Madge Dresser Interview


A short clip from an interview with Dr. Madge Dresser in 2011. Here she explains about what piqued her interest in the story after arriving in Bristol and motivated her to pursue the project.  The pamphlet , ‘Black and White on the Buses’ was the result, which remains the key text for understanding  the history of that UK civil rights campaign and its impact.
Interviewers: Mary Ingoldby and Rob Mitchell. Camera: Daniel Antelo.

MADGE DRESSER SAYS: “I think I have been inspired by Social History but I wouldn’t define myself or narrow myself to be just a Social Historian because you can’t really disentangle the economics and the cultural from the social so I think what I would say is that I am someone who was interested, not just in high politics but is interested in the experience of ordinary people, as well as those who are more powerful and how they interact with one another. And to do that you have to understand the sort of material and economic base and then go on to the social and cultural. And economics is really important but cultural ideas have their own force too and it’s trying to also access people who don’t usually end up in the archive.

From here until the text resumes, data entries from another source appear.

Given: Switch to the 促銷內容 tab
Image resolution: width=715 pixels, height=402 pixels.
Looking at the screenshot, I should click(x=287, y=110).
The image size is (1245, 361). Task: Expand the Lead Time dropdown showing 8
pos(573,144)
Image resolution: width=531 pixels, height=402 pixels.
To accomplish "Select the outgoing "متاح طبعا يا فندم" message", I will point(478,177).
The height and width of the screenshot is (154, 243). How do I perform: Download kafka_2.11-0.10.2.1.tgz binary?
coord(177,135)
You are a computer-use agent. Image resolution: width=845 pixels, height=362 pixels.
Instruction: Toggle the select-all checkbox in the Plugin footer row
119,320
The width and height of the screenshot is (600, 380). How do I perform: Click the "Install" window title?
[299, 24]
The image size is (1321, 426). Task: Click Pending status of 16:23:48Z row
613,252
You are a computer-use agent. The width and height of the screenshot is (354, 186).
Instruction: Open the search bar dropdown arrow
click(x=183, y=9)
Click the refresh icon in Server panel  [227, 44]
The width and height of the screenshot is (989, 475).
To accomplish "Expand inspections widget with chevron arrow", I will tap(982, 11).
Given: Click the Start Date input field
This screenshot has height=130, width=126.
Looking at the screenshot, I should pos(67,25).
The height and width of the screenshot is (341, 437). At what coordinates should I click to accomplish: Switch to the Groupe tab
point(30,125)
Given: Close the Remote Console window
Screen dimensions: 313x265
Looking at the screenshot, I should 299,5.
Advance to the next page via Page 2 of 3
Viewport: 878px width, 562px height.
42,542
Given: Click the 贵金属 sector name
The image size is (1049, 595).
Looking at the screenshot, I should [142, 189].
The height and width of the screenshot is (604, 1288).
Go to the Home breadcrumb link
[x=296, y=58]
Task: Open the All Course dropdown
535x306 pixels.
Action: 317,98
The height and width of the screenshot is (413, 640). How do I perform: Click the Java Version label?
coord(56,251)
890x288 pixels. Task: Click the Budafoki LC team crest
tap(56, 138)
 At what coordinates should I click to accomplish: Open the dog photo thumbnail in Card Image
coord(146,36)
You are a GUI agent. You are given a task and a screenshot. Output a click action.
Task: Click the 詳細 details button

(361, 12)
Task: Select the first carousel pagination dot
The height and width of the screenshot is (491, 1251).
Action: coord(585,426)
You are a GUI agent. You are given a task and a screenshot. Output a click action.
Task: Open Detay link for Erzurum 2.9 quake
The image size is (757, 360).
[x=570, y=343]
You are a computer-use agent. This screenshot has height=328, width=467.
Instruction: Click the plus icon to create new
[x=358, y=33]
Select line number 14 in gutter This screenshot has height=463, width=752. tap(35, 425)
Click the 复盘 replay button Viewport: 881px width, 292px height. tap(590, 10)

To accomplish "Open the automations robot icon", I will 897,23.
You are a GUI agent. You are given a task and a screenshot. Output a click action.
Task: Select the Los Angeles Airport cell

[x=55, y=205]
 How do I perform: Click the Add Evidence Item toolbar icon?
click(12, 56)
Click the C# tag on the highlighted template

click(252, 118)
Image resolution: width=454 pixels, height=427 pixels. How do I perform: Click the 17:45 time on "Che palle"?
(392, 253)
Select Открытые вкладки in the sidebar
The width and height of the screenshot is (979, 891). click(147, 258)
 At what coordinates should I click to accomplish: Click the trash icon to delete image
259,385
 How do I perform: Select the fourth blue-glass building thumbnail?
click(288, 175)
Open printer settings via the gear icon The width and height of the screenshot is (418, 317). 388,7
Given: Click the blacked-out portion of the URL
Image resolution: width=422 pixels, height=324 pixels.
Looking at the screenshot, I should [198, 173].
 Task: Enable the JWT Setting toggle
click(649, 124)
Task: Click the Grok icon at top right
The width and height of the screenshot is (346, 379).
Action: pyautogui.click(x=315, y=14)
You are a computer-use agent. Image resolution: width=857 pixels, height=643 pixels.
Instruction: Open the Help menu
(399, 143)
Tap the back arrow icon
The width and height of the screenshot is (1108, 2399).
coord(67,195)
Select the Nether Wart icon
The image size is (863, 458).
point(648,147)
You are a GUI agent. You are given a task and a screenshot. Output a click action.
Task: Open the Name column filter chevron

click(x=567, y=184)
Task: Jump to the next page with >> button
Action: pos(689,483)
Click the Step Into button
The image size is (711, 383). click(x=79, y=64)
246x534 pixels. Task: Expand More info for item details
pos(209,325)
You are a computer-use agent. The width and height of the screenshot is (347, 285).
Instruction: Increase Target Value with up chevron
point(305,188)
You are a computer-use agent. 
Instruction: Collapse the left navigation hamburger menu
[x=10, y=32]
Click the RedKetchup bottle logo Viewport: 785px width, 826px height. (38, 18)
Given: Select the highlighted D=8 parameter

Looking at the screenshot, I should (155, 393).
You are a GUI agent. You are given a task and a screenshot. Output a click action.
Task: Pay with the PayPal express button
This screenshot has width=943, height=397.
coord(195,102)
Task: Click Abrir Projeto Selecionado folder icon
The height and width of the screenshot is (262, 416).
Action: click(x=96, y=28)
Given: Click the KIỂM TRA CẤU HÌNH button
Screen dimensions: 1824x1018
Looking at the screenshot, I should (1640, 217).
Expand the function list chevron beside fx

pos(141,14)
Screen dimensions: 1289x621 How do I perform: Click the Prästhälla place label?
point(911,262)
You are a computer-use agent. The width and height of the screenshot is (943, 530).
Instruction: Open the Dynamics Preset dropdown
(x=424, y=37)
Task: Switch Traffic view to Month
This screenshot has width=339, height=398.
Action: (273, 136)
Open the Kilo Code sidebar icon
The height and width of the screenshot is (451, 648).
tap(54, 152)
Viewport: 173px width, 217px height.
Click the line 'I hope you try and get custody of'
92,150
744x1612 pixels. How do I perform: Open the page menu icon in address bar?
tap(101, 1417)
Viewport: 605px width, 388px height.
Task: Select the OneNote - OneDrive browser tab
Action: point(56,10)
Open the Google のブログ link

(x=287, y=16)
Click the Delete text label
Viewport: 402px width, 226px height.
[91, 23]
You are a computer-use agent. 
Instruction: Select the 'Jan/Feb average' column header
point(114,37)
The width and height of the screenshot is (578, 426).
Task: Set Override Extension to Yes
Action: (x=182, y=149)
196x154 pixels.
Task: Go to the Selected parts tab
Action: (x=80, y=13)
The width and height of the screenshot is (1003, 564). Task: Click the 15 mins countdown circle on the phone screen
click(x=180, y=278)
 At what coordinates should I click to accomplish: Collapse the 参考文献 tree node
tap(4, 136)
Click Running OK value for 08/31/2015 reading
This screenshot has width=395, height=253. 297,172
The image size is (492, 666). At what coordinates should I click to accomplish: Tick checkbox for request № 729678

Well History started off as something about great men you know in Parliament and the corridors of power and of course it widened out with Economic History really coming into its own by the 1930s and then Social History looking at the experiences of ordinary people, quote unquote. And I think now people realise you can’t understand the experience of ordinary people without understanding the circumstances in which they operate and the people who are in elite positions of power too – you have to look at the interaction between the two.

I have always been interested in ideas about social justice and about people whose stories haven’t been told, so that’s what I think has fascinated me about History. And also the way that people will think differently in the past. I mean the past is a foreign country and it’s getting inside the heads of people and it’s trying to recreate or understand how it must have been and what it was like for them in different circumstances- that’s what fascinated me.”